CoCalc -- 12a-secret-sharing-shamir.ipynb

GitHub Repository: duyuefeng0708/Cryptography-From-First-Principle
Path: blob/main/frontier/12-mpc/sage/12a-secret-sharing-shamir.ipynb
⁴⁸³ views

unlisted

Kernel: SageMath 10.5

Module 12: Multi-Party Computation

Motivating Question. You want to split a cryptographic key among 5 people so that any 3 of them can reconstruct it, but any 2 (or fewer) learn absolutely nothing. Is this possible? Shamir's Secret Sharing (1979) solves this elegantly using polynomial interpolation over finite fields.

Prerequisites. You should be comfortable with:

Modular arithmetic and finite fields (Module 01)
Polynomial evaluation and interpolation (Module 02)

Learning objectives. By the end of this notebook you will be able to:

Construct a $(t, n)$ secret sharing scheme using random polynomials.
Generate shares by polynomial evaluation.
Reconstruct the secret using Lagrange interpolation.
Verify the threshold property: $t-1$ shares reveal nothing.
Perform basic operations on secret-shared data.
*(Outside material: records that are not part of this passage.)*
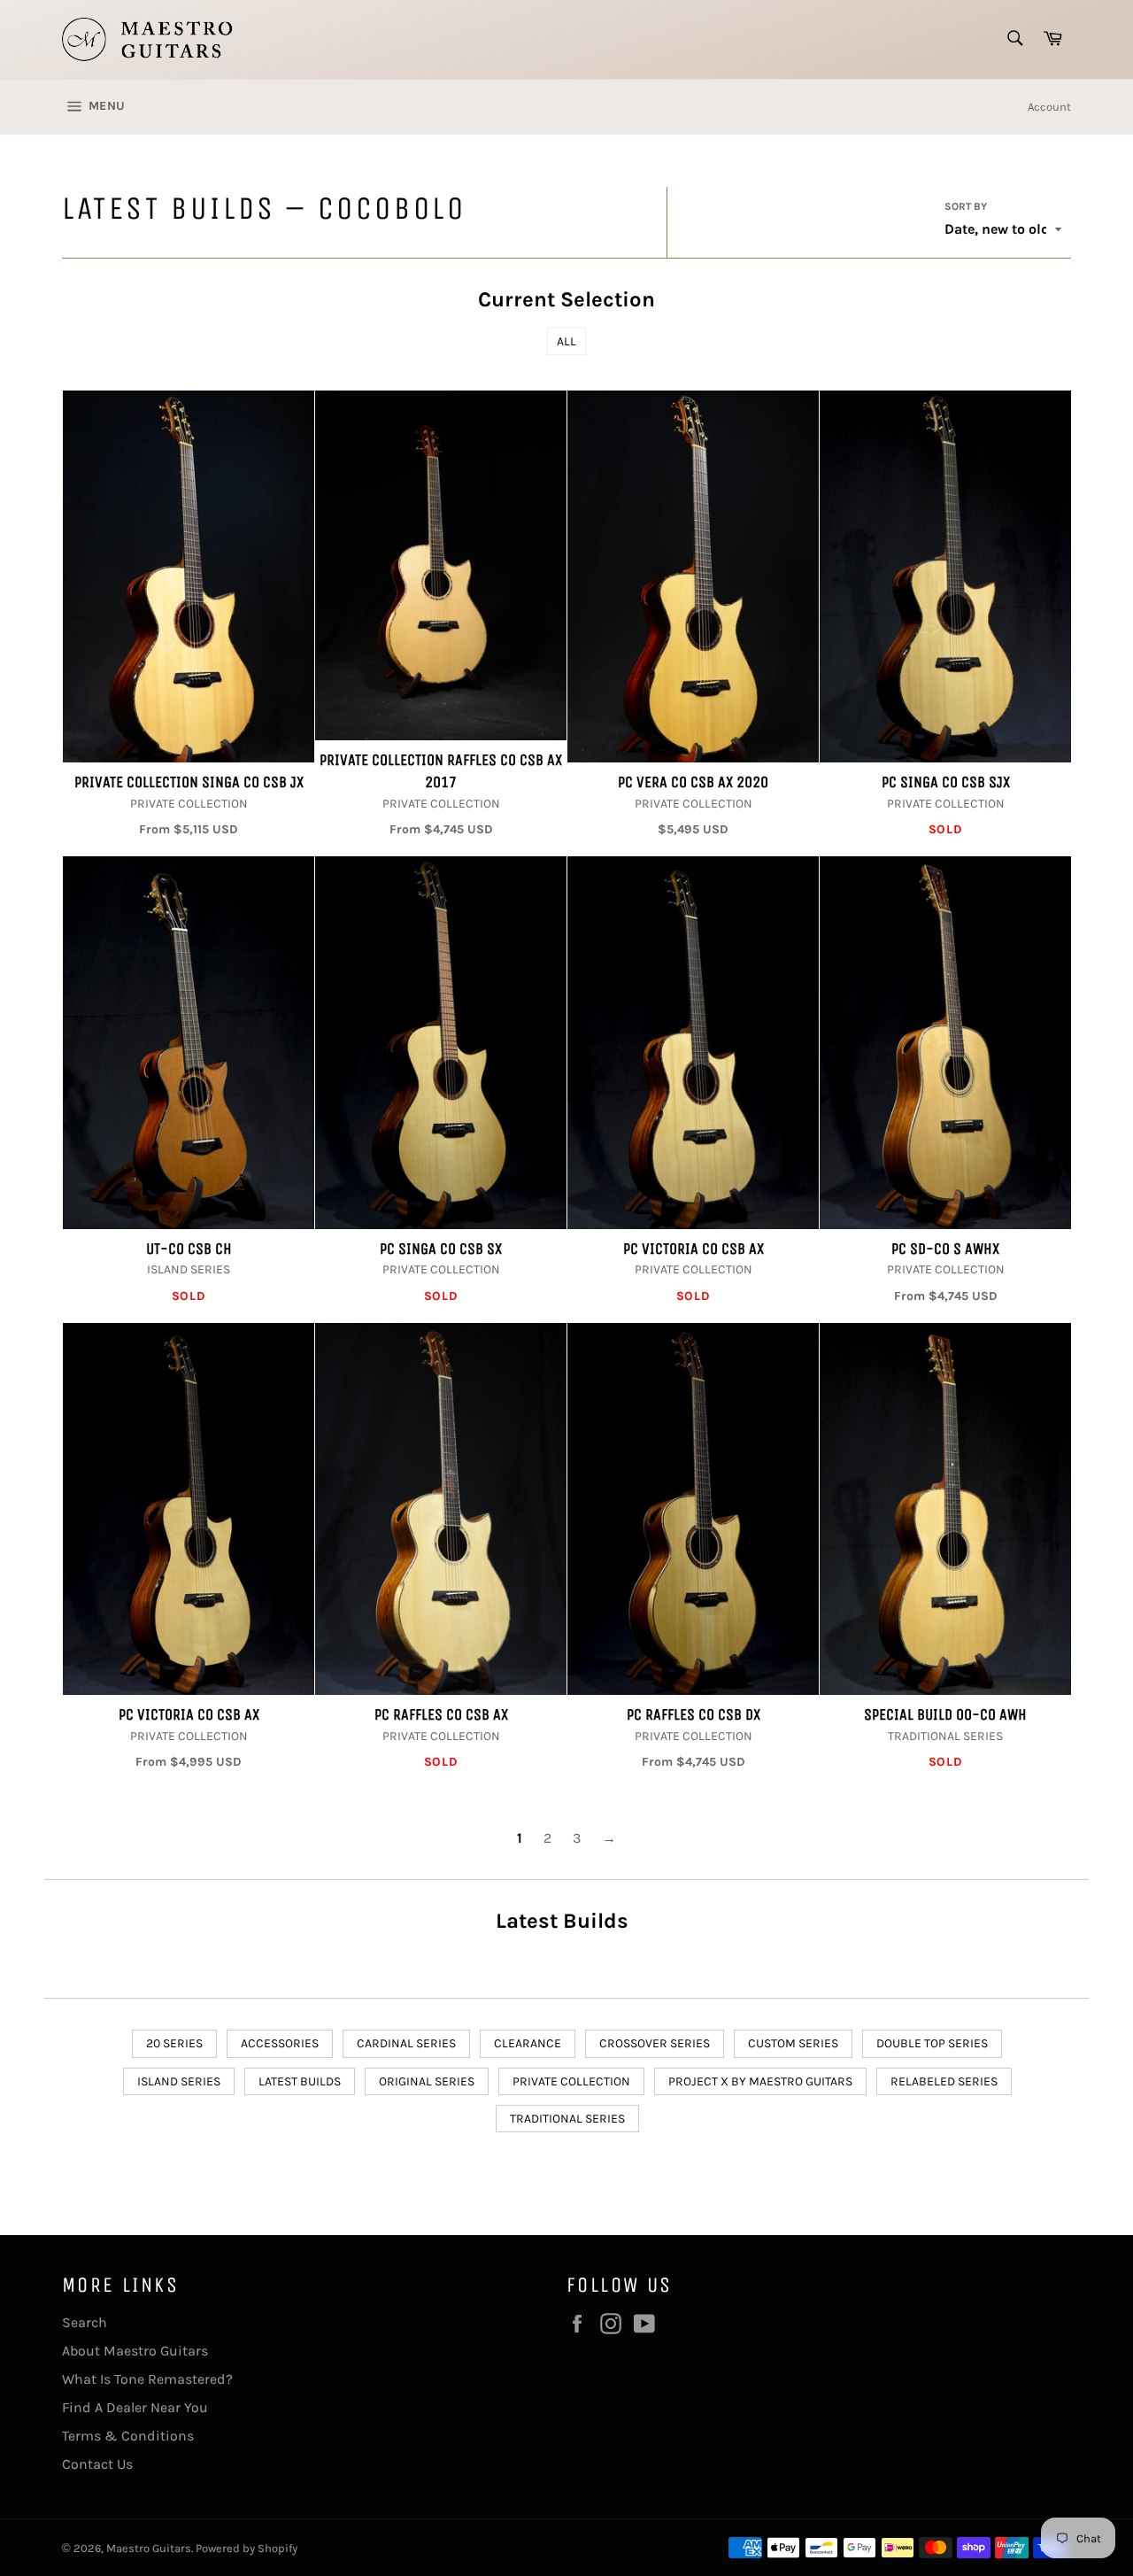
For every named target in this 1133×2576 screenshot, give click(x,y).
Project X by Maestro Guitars (760, 2081)
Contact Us (97, 2464)
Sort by (965, 206)
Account (1049, 106)
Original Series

1. The Idea: Hide a Secret in a Polynomial

Bridge from Module 01. In Module 01, we worked with polynomials over finite fields and saw that a degree- $(t-1)$ polynomial is uniquely determined by $t$ points. Shamir's scheme uses this fact: hide the secret as the constant term $f(0)$ of a random polynomial, and distribute evaluations $f(1), f(2), \ldots, f(n)$ as shares.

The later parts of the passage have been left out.